A.dtype, B.dtype, C.dtype
('float32', 'float32', 'float32')
An error will appear if input with a different data type.
try:
a, b, c = get_abc(100, tvm.nd.array)
a = tvm.nd.array(a.asnumpy().astype('float64'))
mod(a, b, c)
except tvm.TVMError as e:
print(e)
Traceback (most recent call last):
[bt] (1) /var/lib/jenkins/miniconda3/envs/d2l-tvm-0/lib/python3.7/site-packages/tvm/libtvm.so(TVMFuncCall+0x61) [0x7f8eec7a60f1]
[bt] (0) /var/lib/jenkins/miniconda3/envs/d2l-tvm-0/lib/python3.7/site-packages/tvm/libtvm.so(+0xcab5a1) [0x7f8eec78d5a1]

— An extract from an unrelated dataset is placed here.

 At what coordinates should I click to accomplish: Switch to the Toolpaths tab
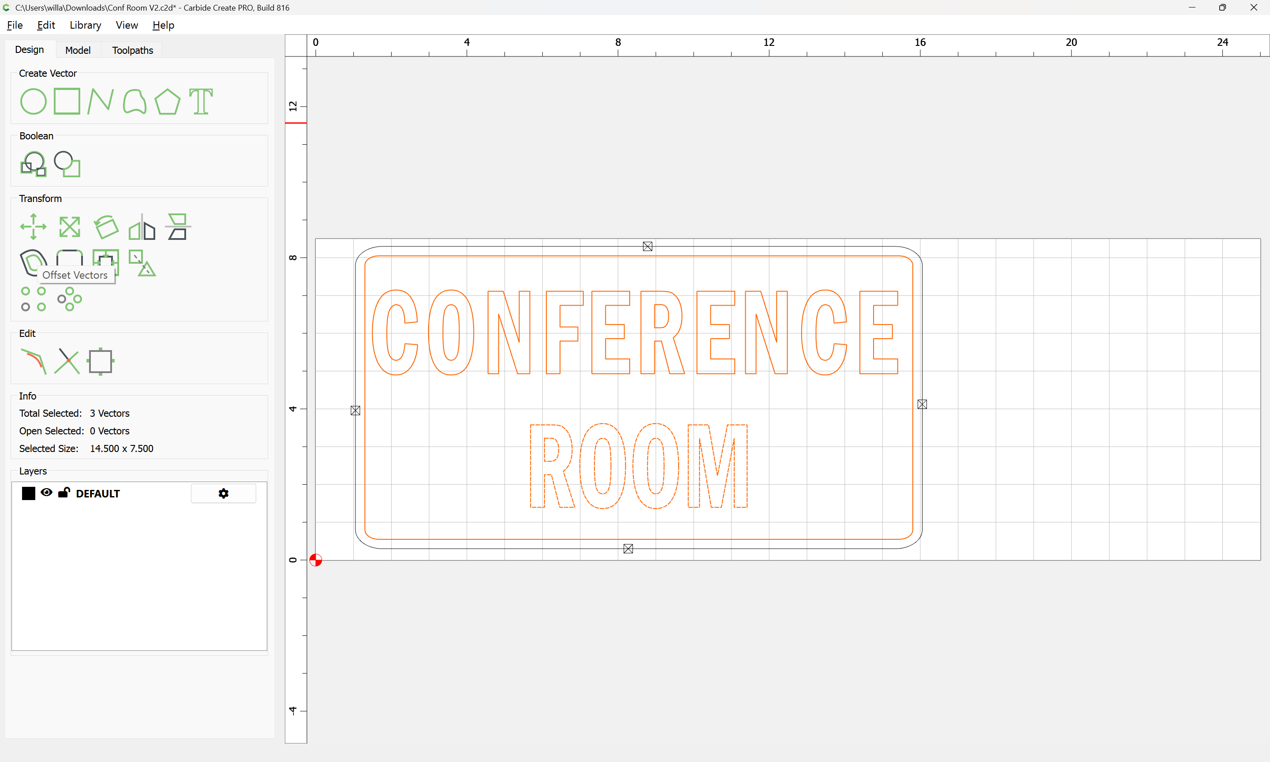click(132, 50)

File "/home/ubuntu/tvm/src/runtime/library_module.cc", line 89
TVMError: Check failed: ret == 0 (-1 vs. 0) : Assert fail: (((tvm_struct_get(arg0, 0, 5) == (uint8)2) && (tvm_struct_get(arg0, 0, 6) == (uint8)32)) && (tvm_struct_get(arg0, 0, 7) == (uint16)1)), arg0.dtype is expected to be float32
1.2.6. Saving and Loading a Module¶
A compiled a module can be saved into disk,
mod_fname = 'vector-add.tar'
mod.export_library(mod_fname)
and then loaded back later.
loaded_mod = tvm.runtime.load_module(mod_fname)
Verify the results.
a, b, c = get_abc(100, tvm.nd.array)
loaded_mod(a, b, c)
np.testing.assert_array_equal(a.asnumpy() + b.asnumpy(), c.asnumpy())
1.2.7. Summary¶
Implementing an operator using TVM has three steps:
Declare the computation by specifying input and output shapes and how each output element is computed.
Create a schedule to (hopefully) fully utilize the machine resources.
Compile to the hardware target.
In addition, we can save the compiled module into disk so we can load it back later.